## Records supplied
● ● ● ● ●
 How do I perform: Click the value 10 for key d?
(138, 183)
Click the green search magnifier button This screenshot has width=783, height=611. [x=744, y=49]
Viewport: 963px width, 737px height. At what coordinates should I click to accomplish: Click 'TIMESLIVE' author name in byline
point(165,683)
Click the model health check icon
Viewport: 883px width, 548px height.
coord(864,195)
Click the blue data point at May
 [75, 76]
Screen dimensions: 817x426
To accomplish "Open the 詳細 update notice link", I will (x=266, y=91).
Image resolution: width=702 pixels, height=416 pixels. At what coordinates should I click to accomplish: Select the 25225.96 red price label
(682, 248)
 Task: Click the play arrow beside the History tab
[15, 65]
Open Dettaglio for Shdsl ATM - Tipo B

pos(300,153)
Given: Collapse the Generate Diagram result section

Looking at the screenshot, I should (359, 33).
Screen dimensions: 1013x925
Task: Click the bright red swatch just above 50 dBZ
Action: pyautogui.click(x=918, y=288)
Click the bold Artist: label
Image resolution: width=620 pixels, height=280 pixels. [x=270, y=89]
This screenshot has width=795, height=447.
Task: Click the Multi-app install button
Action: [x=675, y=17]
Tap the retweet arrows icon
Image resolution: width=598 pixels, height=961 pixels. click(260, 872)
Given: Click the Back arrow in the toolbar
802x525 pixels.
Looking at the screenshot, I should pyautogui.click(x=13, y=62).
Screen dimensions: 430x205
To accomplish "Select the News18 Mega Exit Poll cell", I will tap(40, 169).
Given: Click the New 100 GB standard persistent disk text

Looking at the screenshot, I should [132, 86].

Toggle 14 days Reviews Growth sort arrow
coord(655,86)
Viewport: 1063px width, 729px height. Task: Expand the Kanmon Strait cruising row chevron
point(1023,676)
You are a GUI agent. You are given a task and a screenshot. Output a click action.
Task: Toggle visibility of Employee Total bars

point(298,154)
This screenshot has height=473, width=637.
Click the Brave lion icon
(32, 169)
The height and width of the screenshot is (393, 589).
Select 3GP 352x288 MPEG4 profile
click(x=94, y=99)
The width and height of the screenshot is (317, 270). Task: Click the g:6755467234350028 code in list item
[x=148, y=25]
● ● ● ● ●
## The task
Count how many lines of the entries above contain the word "what". Reply with only the number.

## The answer
2